= Gallican chant =

Liturgical plainchant of the Roman Catholic Church

Gallican chant refers to the liturgical plainchant repertory of the Gallican rite of the Roman Catholic Church in Gaul, prior to the introduction and development of elements of the Roman rite from which Gregorian chant evolved. Although the music was largely lost, traces are believed to remain in the Gregorian corpus.

==History==
Several sources attest the existence of a distinctive Gallican rite in the Frankish lands between the 5th and 9th centuries. The Celtic Rite and Mozarabic rite, which are liturgically related to the Gallican, are sometimes collectively referred to as "Gallican" as opposed to the different structure of the Roman rite. Lack of a central authority led to the development of local traditions of the Gallican rite in Francia, sharing a basic structure but varying in details. These traditions endured until the Carolingian dynasty. During a papal visit in 752-3, Pope Stephen II had Mass celebrated using Roman chant. According to Charlemagne, his father Pepin and Chrodegang of Metz abolished the Gallican rites in favor of the Roman use, in order to strengthen ties with Rome that would culminate in Charlemagne's elevation to Holy Roman Emperor. Charlemagne completed the job his father had begun, so that by the 9th century the Gallican rite and chant had effectively been eliminated. However, the Roman chant brought to the Carolingian churches was incomplete, and ended up incorporating musical and liturgical elements from the local Gallican traditions. The resulting Carolingian chant, which developed into Gregorian chant, was a Romanized chant, but one in which traces of the lost Gallican repertory may still be found.

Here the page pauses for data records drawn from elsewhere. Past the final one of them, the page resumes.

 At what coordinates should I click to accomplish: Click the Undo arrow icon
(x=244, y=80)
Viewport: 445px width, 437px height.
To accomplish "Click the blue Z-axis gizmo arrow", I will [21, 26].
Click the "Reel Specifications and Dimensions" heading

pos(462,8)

==General characteristics==
No chantbooks of Gallican chant have survived, although the first documented reference to a book of Western plainchant is to a Gallican text with psalms and chants. What we know of Gallican chant comes from contemporary descriptions of the chant, and Gallican elements that survived in later Gregorian sources.

Gallican chant was said to be recognizably different from Roman chant in both its texts and its music. Walahfrid Strabo, writing in the 9th century, judged Roman chant as "more perfect" and Gallican as incorrect and "inelegant." The Gallican rite and texts were often florid and dramatic compared with their Roman counterparts, which may be reflected in the importance of melismatic music in Gallican chant compared with Roman. The use of two reciting tones in Gregorian psalmody may derive from Gallican chant. Another element of Gregorian chant not found in Roman chant, which may reflect Gallican conventions, is the "Gallican cadence," in which the final neume, found only in Gaulish sources, is an upward step whose second pitch is repeated, such as C-D-D. Some types of Gallican chant show direct influence from Byzantine chant, including the use of Greek texts.

Compositional techniques included certain common incipits, cadences, and the use of centonization.

The chief candidates for chants in the Gregorian repertory that may be Gallican fossils are those chants not occurring in the Roman tradition, but having counterparts in the Mozarabic chant and Ambrosian chant traditions, and local and votive chants specific to French saints and locations.